Paraffin Wax Candles

Pillar Candles

Paraffin Wax

  • A white or colorless soft solid derived from petroleum, coal, or oil shale. It is made of saturated hydrocarbons.
  • Melting point between 47°C and 64°C (116°F and 147°F). Low melting point makes it easy to work with.
  • Odorless and tasteless.
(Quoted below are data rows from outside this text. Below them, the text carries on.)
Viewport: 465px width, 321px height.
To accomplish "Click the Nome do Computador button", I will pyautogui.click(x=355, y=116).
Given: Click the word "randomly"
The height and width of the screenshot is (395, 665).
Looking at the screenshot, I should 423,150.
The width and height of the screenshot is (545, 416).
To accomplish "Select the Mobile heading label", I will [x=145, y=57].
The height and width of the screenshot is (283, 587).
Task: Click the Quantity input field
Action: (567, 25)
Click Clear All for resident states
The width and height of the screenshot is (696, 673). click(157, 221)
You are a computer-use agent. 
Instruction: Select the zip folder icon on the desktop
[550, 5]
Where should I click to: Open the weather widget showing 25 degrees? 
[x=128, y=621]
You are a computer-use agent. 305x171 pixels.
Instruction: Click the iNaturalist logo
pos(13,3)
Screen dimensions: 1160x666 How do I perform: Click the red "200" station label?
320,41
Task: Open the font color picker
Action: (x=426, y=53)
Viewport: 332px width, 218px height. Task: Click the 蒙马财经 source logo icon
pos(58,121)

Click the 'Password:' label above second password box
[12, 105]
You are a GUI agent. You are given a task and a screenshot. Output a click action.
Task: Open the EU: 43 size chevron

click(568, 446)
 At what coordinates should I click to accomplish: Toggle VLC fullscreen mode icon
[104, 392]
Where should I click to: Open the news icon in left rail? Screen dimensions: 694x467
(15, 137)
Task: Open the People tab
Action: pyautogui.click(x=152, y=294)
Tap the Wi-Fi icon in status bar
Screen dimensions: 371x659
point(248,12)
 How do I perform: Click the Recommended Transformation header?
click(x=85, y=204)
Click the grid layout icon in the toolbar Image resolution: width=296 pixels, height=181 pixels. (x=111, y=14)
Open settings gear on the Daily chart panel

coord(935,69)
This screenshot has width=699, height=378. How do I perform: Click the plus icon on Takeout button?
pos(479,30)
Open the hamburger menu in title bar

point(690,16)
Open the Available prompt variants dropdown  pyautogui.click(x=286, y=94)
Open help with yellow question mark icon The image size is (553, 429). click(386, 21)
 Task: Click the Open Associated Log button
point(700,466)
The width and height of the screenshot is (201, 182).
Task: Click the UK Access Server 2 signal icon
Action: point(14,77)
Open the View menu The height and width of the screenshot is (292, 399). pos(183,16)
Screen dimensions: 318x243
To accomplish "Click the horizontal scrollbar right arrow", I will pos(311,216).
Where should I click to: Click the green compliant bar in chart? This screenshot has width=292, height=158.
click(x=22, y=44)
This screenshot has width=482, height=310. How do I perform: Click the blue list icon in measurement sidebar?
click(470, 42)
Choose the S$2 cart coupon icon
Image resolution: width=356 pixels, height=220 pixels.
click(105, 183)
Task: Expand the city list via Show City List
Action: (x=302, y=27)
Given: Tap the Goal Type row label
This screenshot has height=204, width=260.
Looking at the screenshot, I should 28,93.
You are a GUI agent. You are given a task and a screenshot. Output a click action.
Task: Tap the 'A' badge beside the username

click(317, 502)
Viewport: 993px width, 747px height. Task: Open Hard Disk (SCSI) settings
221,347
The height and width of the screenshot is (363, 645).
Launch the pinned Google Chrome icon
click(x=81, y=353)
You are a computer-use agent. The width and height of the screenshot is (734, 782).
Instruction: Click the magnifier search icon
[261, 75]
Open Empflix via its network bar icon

Chemically inert and non-toxic.
  • Used for making candles, wax paper, polishes, lubricants, crayons, cosmetics, and so on.

Paraffin Candles

  • Candles made from paraffin wax became popular in the late 1800s as a cheaper alternative to beeswax and tallow candles.
  • Paraffin wax revolutionized the candle-making industry because it burned clearly and consistently, and was inexpensive to manufacture.
  • Paraffin candles are made by adding color and fragrance to purified paraffin wax and pouring it into a wick-holding mold.
  • The wick is usually made of braided cotton to provide a sustainable flame. The wick draws up the liquid wax via capillary action during burning.
  • Downsides are a lack of aromas when unscented, and petroleum origins. But paraffin remains the most widely used candle wax today due to cost efficiency.
  • So in summary, versatile and inexpensive paraffin wax revolutionized candle-making by allowing mass production of low-cost candles with a consistent burn.